* [Problem to work on] In the biography of Ignacio Quereda, what led to criticism of the RFEF for indifference toward the women's national team? Answer in one to three sentences.

___ Document extract

Personal information
- Full name: Ignacio Quereda Laviña
- Date of birth: 24 July 1950 (age 76)
- Place of birth: Madrid, Spain
- Position: Right winger

Youth career
- Years: Team
- 1968–1969: Real Madrid

Managerial career
- 1988–2015: Spain women
- 2002–2008: Spain U-19 women

= Ignacio Quereda =

Spanish football coach (born 1950)

Ignacio Quereda Laviña (born 24 July 1950) is a Spanish football coach who managed the Spain women's national football team between 1988 and 2015.

==Playing career==
Born in Madrid, Quereda was raised in Badajoz where his family moved when he was two weeks old. He was a right–winger in Real Madrid's youth teams and represented victorious Spain teams in the 1973 and 1975 editions of the World University Games. After obtaining his coaching certificate, he was Spain's assistant coach at the 1979 World University Games and spent a period in charge of Tercera División club CD Móstoles.

==Coaching career==
The Royal Spanish Football Federation (RFEF) appointed Quereda as women's national team coach in 1988, a position he has held until 2015, which makes him one of the longest serving football coaches of all time. This has led to criticisms to the RFEF of indifference for the women's national team. Under his management the Spanish team has qualified for the European Championships in 1997 and 2013. In 2014, the team qualified for their first World Cup after defeating Romania 2–0 in qualifiers. He also led the national Under-19 squad to a win in the 2004 UEFA Women's Under-19 Championship.
In May 2011 Laura del Río, a striker with 40 goals in 39 caps for Spain, said that she would never play for the national team again while Quereda was still in charge. According to del Río, many other players had also refused to play for Quereda.

______
___ Records shown

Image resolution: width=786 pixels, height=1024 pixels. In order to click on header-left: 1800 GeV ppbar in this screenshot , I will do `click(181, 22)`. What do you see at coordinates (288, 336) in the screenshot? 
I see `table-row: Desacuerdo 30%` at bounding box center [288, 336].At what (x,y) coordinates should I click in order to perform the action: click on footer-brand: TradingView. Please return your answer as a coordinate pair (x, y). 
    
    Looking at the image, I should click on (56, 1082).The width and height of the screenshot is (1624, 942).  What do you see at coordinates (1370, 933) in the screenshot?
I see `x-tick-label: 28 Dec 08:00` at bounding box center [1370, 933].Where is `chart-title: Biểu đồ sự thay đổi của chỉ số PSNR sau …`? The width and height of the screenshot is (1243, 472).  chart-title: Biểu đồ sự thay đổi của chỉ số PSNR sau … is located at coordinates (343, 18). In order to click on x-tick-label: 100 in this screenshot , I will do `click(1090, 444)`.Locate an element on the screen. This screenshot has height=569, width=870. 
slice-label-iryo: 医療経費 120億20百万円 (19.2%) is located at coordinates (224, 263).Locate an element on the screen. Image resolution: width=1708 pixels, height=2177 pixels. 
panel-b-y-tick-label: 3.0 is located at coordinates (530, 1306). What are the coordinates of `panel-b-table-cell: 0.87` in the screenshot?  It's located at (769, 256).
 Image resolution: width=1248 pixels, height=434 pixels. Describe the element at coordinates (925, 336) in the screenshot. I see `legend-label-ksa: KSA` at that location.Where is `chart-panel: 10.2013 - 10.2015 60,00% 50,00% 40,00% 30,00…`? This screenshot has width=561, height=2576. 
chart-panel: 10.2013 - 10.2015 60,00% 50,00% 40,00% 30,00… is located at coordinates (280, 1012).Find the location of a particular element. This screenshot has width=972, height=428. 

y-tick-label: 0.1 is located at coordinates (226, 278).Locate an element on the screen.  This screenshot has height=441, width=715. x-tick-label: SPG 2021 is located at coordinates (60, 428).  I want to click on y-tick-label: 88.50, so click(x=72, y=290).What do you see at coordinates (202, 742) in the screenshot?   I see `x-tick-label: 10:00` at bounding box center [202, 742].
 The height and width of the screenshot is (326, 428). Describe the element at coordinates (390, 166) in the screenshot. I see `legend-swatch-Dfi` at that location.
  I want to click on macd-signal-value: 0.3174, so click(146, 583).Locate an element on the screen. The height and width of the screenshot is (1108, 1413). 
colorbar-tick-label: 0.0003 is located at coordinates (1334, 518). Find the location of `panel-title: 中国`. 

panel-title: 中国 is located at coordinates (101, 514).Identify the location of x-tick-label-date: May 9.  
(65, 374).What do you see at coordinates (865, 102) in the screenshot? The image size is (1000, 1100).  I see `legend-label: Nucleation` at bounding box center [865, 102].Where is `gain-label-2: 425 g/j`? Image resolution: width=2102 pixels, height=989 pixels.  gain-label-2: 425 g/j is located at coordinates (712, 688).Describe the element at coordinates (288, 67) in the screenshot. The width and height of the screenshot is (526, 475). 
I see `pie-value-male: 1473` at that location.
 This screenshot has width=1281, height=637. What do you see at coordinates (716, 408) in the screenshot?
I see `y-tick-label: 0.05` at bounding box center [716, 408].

______

* [Answer section] The criticism stemmed from the length of Quereda's tenure. The RFEF appointed him women's national team coach in 1988, and he held the position until 2015, which made him one of the longest-serving football coaches of all time.